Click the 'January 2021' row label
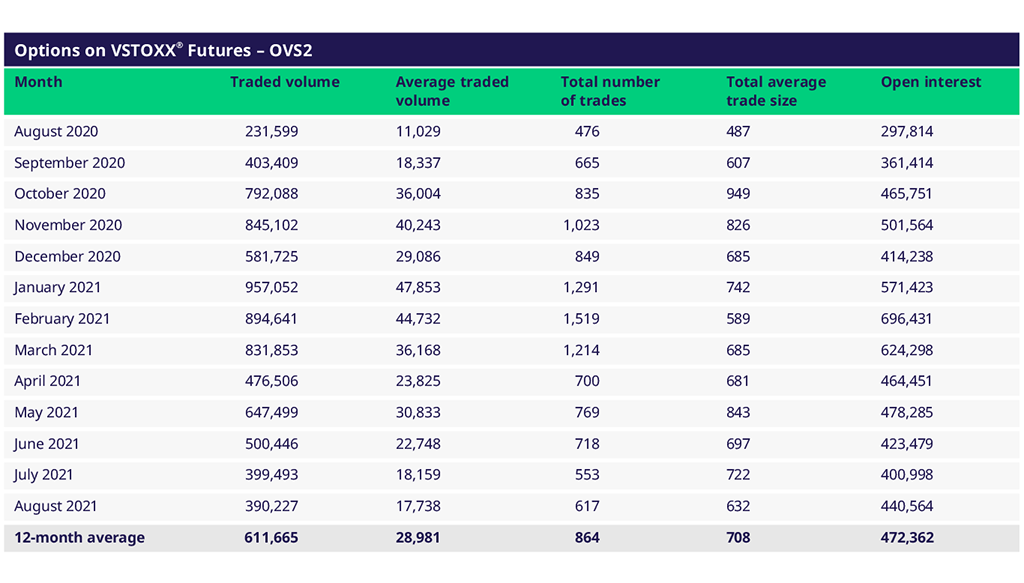 point(57,287)
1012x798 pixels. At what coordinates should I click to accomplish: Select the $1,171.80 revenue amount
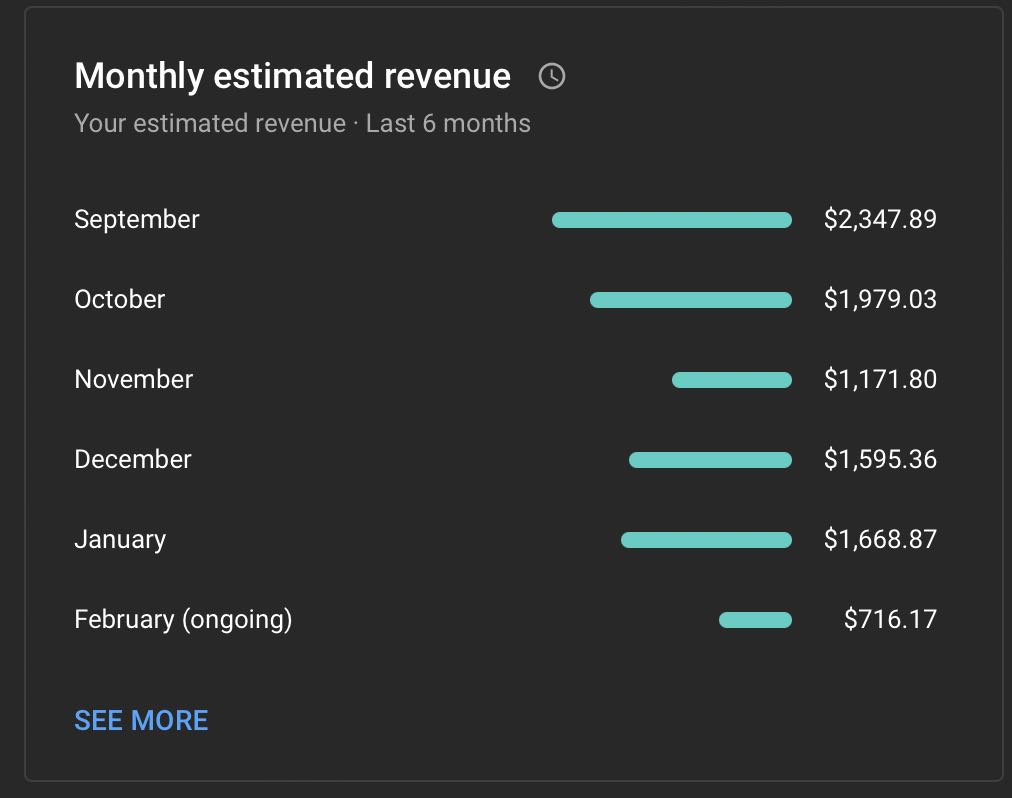tap(880, 380)
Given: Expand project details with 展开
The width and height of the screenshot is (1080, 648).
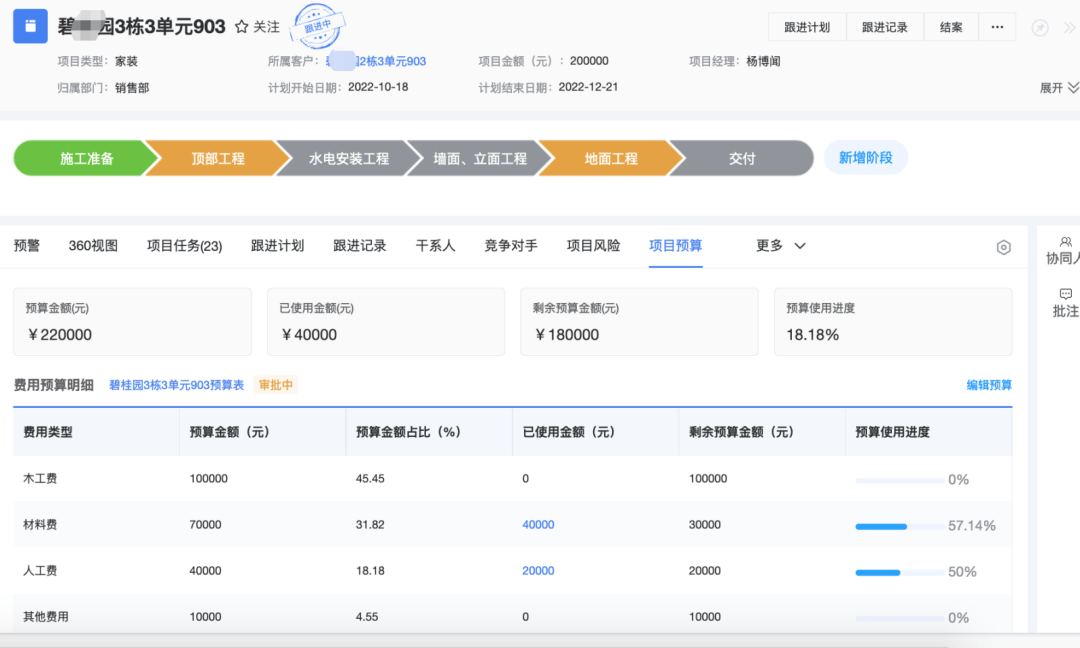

****************

TASK DIRECTIONS
Copy all the entries word for word. Omit any pictures.

ANSWER TO THE EXERCISE
Click the 'January 2021' row label
 point(57,287)
1012x798 pixels. At what coordinates should I click to accomplish: Select the $1,171.80 revenue amount
tap(880, 380)
Given: Expand project details with 展开
The width and height of the screenshot is (1080, 648).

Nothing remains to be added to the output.